Developments are proceeding rapidly in terms of announcing plans in press releases, but sometimes with little more to show for it than issuing reports. Fundraising announcements can certainly serve as a bump to share prices, but short-lived rallies can make investors more than a little cynical.
Some initiatives generate optimism but then go quiet, like DTCC’s attempt to process US Treasury and agency repos, halted because it was cheaper to do using current technology.
At the same time, a project by the Tel Aviv Stock Exchange’s securities lending blockchain has moved out of proof-of-concept and is entering the pilot phase; Deutsche Boerse just took a minority stake in HQLAx, a fintech that helped an EUR€25 million securities lending transaction between Credit Suisse and ING.

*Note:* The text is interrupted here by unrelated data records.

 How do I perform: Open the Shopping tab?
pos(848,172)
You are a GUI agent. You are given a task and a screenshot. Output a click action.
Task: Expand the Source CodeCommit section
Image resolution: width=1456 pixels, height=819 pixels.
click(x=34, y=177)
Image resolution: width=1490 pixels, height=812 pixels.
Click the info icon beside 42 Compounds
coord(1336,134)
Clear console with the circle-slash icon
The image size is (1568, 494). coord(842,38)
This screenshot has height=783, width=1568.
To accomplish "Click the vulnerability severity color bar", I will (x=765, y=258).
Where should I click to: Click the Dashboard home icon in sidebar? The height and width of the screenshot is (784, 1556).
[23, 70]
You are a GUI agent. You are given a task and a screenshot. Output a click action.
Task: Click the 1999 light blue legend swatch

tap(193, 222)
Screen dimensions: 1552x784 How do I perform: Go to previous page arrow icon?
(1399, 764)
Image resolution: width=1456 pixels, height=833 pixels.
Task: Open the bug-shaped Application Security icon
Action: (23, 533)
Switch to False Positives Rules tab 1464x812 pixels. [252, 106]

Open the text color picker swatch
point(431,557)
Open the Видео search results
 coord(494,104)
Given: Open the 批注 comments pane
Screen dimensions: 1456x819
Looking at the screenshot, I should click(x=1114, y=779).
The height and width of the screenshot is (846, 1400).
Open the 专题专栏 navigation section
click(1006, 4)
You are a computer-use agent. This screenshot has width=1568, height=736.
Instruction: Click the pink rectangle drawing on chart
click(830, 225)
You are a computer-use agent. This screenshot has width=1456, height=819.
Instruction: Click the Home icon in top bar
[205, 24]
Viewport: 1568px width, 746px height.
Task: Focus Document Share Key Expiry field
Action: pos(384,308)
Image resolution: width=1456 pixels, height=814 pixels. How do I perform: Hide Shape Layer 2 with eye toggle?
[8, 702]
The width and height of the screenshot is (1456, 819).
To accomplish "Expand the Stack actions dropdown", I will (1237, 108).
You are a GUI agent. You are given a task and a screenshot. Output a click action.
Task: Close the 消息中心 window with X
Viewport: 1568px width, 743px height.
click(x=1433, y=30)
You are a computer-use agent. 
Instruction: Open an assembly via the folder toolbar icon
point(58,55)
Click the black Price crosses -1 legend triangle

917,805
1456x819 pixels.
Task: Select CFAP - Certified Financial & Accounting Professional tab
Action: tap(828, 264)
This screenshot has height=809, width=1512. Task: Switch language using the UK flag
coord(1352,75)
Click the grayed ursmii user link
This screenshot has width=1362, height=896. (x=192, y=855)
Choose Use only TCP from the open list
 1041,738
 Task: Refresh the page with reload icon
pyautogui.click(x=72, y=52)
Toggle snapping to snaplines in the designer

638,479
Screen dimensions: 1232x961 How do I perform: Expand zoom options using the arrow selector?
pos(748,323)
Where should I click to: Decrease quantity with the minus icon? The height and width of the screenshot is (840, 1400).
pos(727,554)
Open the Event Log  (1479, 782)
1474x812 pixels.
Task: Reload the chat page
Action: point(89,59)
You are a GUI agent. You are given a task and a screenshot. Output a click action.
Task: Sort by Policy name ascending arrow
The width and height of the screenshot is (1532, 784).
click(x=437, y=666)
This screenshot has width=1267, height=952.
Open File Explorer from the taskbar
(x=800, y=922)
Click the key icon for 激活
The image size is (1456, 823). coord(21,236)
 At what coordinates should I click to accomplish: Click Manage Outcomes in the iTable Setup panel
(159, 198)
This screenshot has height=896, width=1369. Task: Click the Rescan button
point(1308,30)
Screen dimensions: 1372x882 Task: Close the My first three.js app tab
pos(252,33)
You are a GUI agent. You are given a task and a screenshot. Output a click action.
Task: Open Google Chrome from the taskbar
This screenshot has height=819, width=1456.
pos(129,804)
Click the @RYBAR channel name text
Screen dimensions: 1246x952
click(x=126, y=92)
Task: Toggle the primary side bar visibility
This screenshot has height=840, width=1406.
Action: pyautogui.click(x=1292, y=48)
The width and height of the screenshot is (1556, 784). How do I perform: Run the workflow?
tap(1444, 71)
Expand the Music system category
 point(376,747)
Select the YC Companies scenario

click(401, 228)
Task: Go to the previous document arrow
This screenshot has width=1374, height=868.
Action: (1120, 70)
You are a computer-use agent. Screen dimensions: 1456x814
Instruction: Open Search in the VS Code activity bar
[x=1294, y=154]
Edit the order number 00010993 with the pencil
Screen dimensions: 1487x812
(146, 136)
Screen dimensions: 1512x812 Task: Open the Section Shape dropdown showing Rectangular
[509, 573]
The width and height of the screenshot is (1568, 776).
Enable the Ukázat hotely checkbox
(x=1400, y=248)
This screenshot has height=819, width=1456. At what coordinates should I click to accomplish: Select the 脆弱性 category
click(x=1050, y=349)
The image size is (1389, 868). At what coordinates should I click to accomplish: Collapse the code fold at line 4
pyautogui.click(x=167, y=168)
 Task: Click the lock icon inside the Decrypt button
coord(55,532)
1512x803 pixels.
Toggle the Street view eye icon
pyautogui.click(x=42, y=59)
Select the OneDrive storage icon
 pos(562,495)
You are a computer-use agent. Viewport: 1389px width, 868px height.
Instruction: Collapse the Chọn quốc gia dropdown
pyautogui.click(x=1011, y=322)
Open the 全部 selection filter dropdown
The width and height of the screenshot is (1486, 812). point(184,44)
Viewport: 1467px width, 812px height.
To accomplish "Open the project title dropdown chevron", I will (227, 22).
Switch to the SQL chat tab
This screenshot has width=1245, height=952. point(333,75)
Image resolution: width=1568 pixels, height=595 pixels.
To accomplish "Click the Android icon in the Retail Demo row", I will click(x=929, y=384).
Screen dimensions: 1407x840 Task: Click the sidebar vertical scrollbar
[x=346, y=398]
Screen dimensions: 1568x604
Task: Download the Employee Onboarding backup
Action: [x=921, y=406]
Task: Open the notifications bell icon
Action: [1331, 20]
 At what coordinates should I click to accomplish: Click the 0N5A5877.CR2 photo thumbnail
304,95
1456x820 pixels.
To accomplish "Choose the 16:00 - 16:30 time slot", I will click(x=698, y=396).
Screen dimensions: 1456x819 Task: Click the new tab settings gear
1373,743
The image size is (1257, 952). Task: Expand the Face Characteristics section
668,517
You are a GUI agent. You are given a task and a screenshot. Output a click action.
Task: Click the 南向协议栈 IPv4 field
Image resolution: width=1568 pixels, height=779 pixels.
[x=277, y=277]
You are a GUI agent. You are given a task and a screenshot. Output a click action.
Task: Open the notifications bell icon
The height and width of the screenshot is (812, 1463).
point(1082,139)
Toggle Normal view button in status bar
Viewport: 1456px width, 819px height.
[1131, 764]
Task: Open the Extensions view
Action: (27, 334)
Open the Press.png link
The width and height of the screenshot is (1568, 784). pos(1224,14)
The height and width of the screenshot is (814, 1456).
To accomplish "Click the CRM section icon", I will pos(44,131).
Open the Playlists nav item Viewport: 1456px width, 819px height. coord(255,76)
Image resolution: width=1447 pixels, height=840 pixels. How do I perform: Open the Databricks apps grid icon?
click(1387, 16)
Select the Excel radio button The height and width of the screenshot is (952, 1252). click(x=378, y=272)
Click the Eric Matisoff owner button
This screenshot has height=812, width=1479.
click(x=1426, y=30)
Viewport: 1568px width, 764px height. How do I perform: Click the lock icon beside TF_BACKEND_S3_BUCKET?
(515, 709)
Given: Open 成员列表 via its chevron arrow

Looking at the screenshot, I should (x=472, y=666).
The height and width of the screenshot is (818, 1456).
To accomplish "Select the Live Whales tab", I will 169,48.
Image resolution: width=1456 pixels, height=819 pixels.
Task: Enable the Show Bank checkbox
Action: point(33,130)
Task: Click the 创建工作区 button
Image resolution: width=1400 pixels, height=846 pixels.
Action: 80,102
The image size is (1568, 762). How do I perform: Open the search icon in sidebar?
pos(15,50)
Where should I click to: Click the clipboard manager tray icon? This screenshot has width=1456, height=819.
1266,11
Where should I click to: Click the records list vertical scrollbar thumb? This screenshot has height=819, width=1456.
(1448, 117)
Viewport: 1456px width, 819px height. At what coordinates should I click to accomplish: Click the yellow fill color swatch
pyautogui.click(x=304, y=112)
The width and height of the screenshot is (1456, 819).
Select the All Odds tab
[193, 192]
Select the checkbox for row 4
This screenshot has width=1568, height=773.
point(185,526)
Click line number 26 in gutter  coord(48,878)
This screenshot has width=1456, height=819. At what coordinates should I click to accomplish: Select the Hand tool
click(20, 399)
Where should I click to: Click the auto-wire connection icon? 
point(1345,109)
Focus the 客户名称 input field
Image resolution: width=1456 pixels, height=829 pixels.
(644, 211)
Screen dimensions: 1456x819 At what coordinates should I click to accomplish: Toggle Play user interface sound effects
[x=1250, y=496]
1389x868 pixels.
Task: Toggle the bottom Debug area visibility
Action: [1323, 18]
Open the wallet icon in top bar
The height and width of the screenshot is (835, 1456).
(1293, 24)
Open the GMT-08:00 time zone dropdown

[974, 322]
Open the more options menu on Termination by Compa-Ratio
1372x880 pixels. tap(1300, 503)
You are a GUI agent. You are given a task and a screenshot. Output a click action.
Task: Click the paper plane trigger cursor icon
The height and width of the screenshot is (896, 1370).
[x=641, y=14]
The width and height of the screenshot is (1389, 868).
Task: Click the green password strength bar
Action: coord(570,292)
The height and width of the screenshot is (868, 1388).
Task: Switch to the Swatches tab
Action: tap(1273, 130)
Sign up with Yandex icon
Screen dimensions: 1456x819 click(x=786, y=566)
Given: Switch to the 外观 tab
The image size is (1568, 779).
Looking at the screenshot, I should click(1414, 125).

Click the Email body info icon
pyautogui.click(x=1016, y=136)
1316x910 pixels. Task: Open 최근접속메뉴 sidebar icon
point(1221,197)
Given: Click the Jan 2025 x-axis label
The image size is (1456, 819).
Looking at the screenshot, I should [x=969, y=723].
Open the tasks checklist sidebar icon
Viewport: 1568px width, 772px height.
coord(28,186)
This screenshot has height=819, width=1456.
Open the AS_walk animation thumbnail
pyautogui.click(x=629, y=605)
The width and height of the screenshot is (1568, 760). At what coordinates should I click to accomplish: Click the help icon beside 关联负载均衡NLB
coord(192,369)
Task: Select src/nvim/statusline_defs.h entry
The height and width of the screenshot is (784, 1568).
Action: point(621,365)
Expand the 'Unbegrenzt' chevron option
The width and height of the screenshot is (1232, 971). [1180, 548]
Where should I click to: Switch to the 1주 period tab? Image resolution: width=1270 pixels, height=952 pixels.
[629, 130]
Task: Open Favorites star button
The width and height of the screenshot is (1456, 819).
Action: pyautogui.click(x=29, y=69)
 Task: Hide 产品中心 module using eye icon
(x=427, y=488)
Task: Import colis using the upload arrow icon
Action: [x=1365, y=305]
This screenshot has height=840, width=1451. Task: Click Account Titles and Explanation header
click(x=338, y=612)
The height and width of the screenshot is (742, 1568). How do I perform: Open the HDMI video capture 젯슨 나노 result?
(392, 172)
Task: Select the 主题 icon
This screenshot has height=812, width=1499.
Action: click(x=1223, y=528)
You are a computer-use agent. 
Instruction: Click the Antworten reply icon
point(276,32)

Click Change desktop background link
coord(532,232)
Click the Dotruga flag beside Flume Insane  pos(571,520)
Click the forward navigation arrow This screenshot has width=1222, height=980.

And there are other significant moves by the World Bank and stock exchange in Australia, Natixis and Societe Generale, among others that we are flagging in an upcoming report. For capital markets in general, FOMO is a major driver.
This flurry of activity with mixed results can leave project outsiders confused as to what does and doesn’t work, and why. Investors are generally not equipped to figure out design proposal credibility or the different trade-offs of the collection of technologies under the banner of distributed ledgers. But there is an effort to try and change that.